Le décubitus ventral réduit-il le risque d’intubation et/ou de mortalité chez des sujets avec insuffisance respiratoire aiguë (IRA) hypoxémiante liée au COVID-19 et non intubés ?

Type d’étude

Multicentrique, prospective, randomisée, contrôlée, en simple aveugle, internationale, selon une méthode de « méta-essai »

Population étudiée

Les critères d’inclusion étaient :

  1. Sujets adultes,
  2. atteints ou suspects de COVID-19,
  3. ayant une insuffisance respiratoire aiguë hypoxémiante définie par un besoin d’oxygène à haut débit par canules nasales et un rapport SpO2/FIO2≤315 (équivalent à un rapport PaO2/FIO2≤300mmHg).

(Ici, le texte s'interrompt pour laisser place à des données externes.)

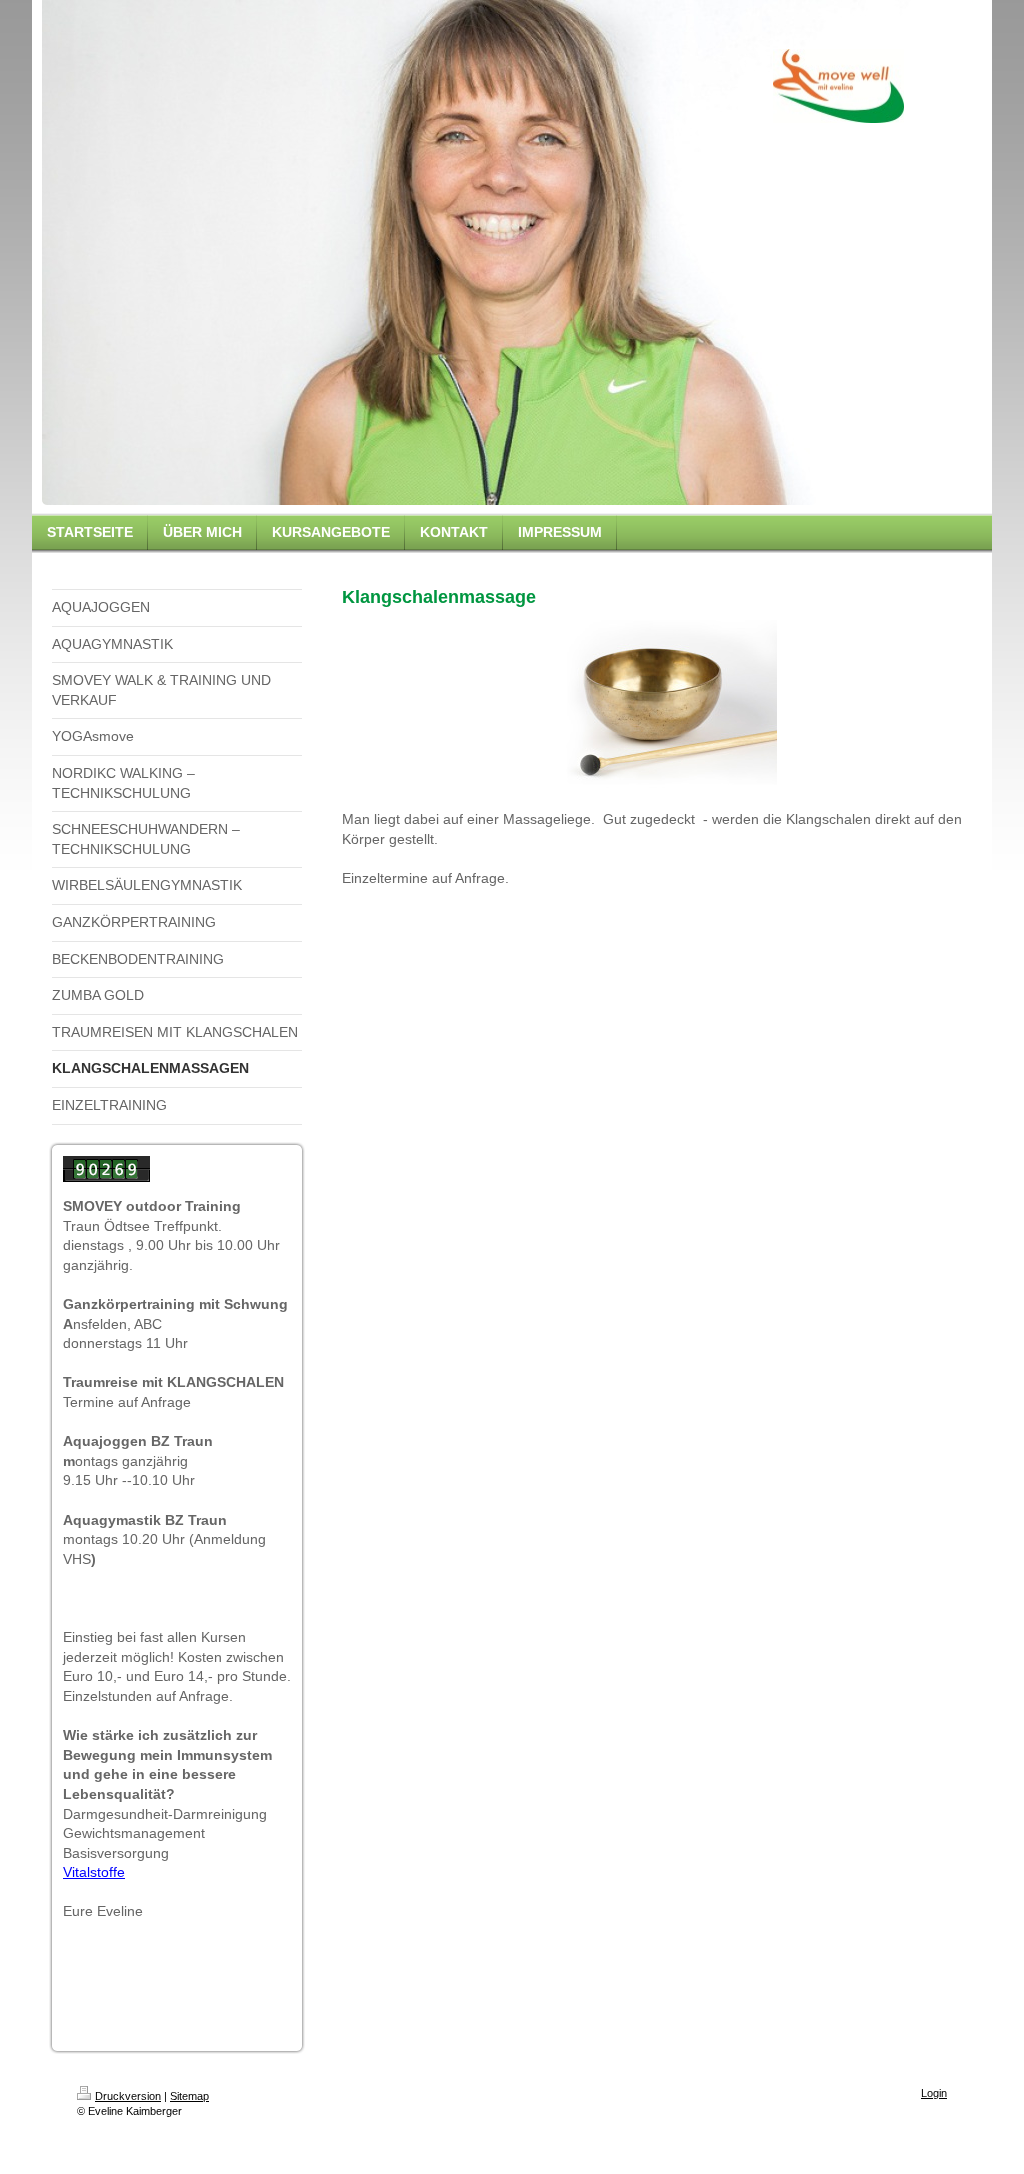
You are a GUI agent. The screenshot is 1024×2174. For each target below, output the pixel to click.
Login (934, 2093)
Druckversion (128, 2096)
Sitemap (189, 2096)
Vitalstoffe (94, 1872)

Les critères de non-inclusion étaient :

  1. incapacité ou refus de fournir un consentement,
  2. instabilité hémodynamique,
  3. indice de masse corporelle>40 kg/m²,
  4. femmes enceintes,
  5. contre-indication au DV.
Méthode

Il s’agit d’une étude qui a regroupé 6 essais randomisés contrôlés comparant un groupe expérimental (le DV) à un groupe de contrôle (décubitus dorsal) et conduits indépendamment dans 6 pays différents : Canada, Espagne, Etats-Unis, France, Irlande et Mexique. Les patients du groupe DV étaient mis sur le ventre le plus longtemps possible en fonction de leur tolérance, avec l’aide de l’équipe soignante. Le DV était stoppé en cas de sevrage de l’oxygène à haut débit, d’intubation ou de décès. Dans chaque groupe l’administration d’oxygène à haut débit était basée sur un débit maximal possible et une FIO2 ajustée pour un objectif de SpO2 entre 90 et 95%.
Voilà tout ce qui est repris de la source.